Le fait que ces négociations aient été rompues du côté de l’AKP, plutôt que du PKK, montre que l’organisation a déployé tous les efforts possibles pour garantir le succès des négociations et qu’elle serait disposée à le faire à nouveau dans les bonnes conditions. Cela pourrait également répondre à l’exigence de prouver un changement de circonstances nécessaire pour que la désignation de FTO d’une organisation soit révoquée et, comme pour les deux premiers points, est bien documentée. À son tour, le retrait de la liste pourrait en réalité encourager un processus de paix renouvelé, car cela affaiblirait la légitimité internationale des revendications turques du fait que le PKK est une organisation avec laquelle il est trop dangereux de négocier.
 
À la lumière de tout cela, il est clair que la désignation de terroriste du PKK est en réalité une définition politique et non basée sur la sécurité; que les arguments politiques et juridiques en faveur de la radiation de la liste sont plus solides que ceux qui ont placé le PKK sur la liste des FTO en 1997; et qu’il peut être prouvé que les circonstances ont suffisamment évolué pour pouvoir prétendre que le PKK ne devrait plus être désigné.
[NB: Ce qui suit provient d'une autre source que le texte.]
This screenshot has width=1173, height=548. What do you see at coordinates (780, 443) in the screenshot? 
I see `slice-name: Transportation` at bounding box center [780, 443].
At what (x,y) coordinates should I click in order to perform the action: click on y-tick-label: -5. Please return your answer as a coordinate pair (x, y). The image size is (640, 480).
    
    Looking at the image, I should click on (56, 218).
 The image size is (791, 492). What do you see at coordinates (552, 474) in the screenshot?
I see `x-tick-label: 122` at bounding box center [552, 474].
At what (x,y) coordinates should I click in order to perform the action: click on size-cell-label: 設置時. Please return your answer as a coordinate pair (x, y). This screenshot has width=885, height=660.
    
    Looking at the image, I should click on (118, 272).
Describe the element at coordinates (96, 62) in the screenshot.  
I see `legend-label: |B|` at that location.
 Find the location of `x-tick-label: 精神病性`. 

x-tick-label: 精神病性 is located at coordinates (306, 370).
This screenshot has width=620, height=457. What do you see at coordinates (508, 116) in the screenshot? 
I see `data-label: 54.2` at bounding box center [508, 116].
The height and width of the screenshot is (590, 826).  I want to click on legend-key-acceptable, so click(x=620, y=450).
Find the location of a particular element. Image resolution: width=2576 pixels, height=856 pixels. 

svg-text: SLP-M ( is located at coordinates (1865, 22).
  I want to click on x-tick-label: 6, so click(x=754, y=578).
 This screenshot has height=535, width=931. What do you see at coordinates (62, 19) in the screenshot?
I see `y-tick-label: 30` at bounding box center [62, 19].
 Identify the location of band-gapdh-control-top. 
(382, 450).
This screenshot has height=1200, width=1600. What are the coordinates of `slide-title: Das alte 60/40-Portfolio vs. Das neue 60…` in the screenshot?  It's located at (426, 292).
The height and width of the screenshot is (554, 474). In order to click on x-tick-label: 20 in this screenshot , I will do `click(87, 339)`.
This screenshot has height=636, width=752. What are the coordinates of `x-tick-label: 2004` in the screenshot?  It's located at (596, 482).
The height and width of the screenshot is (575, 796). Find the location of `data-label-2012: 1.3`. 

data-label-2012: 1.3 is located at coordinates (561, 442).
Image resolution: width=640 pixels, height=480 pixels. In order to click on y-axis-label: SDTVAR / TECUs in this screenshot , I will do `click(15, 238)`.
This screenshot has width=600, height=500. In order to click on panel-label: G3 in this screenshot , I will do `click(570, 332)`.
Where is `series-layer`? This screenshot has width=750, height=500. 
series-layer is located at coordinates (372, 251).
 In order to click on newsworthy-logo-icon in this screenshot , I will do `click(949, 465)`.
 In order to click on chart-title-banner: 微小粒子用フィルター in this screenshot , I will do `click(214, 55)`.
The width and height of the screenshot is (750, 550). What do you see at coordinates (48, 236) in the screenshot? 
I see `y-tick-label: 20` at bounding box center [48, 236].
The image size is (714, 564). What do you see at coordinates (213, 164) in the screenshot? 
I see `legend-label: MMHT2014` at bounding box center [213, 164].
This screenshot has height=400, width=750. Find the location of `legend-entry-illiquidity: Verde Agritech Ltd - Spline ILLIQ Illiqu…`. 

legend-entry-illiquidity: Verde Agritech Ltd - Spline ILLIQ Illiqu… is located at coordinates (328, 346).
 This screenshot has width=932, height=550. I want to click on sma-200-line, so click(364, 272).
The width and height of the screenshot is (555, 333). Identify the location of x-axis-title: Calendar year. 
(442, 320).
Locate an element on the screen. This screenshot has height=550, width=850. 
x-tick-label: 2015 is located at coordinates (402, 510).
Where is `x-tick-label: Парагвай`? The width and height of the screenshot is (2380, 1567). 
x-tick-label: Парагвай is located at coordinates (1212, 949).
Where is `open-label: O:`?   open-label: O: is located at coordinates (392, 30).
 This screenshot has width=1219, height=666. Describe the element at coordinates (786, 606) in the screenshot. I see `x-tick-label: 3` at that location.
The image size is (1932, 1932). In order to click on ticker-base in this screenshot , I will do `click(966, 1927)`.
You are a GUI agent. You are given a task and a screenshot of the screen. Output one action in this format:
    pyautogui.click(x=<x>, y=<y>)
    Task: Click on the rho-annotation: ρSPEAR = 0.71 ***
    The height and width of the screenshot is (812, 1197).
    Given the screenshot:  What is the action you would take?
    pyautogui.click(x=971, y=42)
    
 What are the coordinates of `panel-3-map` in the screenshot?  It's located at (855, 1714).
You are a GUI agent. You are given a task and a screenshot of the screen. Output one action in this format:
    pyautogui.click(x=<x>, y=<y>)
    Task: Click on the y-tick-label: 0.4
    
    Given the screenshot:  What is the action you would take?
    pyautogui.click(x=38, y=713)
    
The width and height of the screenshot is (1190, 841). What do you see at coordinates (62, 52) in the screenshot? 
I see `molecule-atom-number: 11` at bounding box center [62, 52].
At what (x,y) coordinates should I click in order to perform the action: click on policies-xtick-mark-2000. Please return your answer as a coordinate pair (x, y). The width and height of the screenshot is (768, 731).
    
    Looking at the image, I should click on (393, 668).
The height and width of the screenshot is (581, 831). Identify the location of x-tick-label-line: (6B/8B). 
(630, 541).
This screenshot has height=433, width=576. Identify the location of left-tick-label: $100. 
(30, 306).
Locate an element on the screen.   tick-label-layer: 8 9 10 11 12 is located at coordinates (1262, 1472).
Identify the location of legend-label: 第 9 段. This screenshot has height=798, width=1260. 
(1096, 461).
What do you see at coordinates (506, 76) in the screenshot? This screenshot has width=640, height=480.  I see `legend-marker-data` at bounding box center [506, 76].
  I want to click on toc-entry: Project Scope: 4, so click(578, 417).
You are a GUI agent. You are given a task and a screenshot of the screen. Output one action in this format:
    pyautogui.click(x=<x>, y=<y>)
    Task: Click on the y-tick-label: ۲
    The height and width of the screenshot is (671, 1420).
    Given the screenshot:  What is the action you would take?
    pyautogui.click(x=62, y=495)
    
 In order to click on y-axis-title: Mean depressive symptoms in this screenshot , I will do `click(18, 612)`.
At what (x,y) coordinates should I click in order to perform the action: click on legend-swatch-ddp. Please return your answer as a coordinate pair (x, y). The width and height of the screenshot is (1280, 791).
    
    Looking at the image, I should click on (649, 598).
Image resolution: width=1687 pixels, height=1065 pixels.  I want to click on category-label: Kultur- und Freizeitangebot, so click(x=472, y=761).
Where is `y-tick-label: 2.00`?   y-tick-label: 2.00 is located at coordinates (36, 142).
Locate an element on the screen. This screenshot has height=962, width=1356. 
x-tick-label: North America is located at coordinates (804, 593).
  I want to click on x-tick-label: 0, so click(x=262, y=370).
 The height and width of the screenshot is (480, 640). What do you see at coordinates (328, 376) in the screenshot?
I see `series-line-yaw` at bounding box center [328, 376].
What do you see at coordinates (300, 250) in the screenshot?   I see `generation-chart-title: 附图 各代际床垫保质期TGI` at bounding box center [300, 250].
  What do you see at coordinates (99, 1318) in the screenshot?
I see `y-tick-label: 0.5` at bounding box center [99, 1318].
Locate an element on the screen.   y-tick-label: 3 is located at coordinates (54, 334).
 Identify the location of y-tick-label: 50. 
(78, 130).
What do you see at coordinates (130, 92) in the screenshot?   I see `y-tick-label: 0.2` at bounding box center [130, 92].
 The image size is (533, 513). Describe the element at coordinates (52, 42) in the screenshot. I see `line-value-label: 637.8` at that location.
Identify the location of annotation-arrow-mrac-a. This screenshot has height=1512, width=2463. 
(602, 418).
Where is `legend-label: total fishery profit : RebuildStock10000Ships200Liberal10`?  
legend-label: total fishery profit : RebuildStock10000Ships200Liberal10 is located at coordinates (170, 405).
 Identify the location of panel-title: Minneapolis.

Les États-Unis ont donc tout intérêt à retirer le PKK de la liste et à mettre un terme à la criminalisation d’un mouvement perçu comme une résistance légitime et nécessaire à l’égard des populations qu’il défend. Cela n’effacera pas l’héritage des crimes commis par les États-Unis contre le peuple kurde, mais il reconnaîtra une injustice et alignera la politique sur la réalité.